SOURCE MATERIAL:
>>>

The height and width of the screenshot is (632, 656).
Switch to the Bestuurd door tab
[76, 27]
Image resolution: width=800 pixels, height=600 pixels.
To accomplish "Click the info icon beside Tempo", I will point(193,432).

<<<
>>>

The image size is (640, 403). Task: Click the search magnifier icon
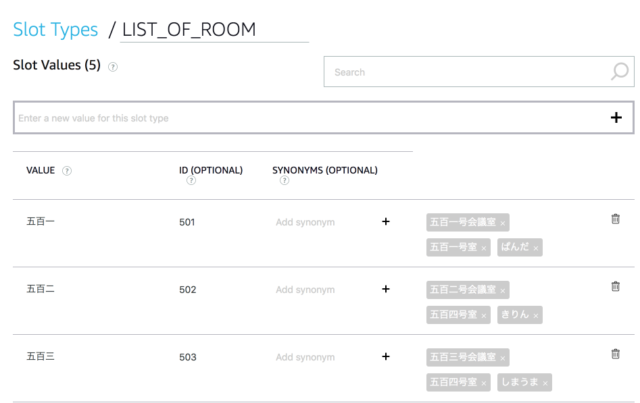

<<<
>>>

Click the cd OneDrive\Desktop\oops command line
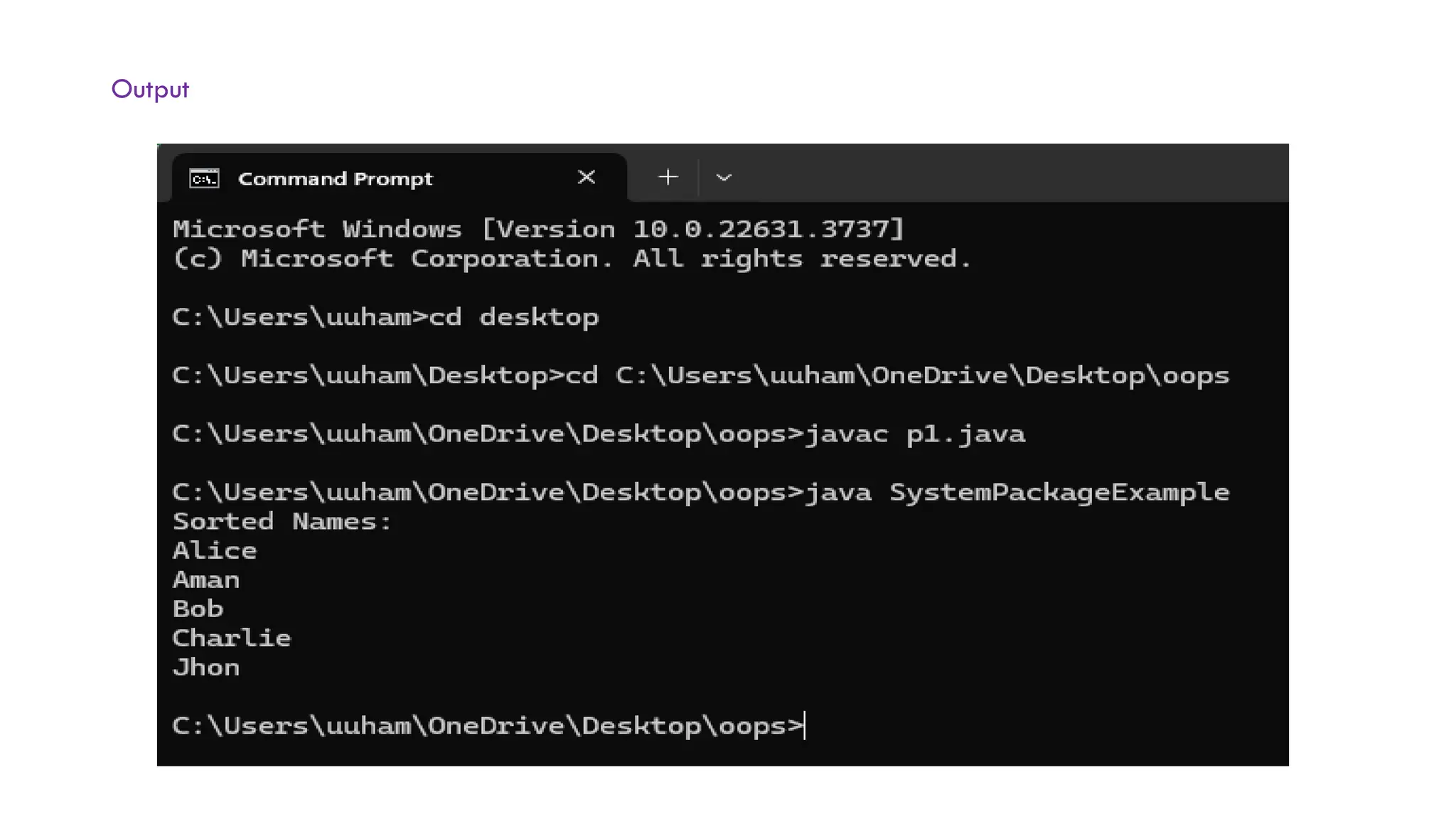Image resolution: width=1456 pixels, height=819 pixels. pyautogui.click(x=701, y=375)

<<<

YOUR GOAL: Go through the records and copy each line with "icon" in it.

EXERCISE ANSWER:
To accomplish "Click the info icon beside Tempo", I will point(193,432).
The image size is (640, 403). Task: Click the search magnifier icon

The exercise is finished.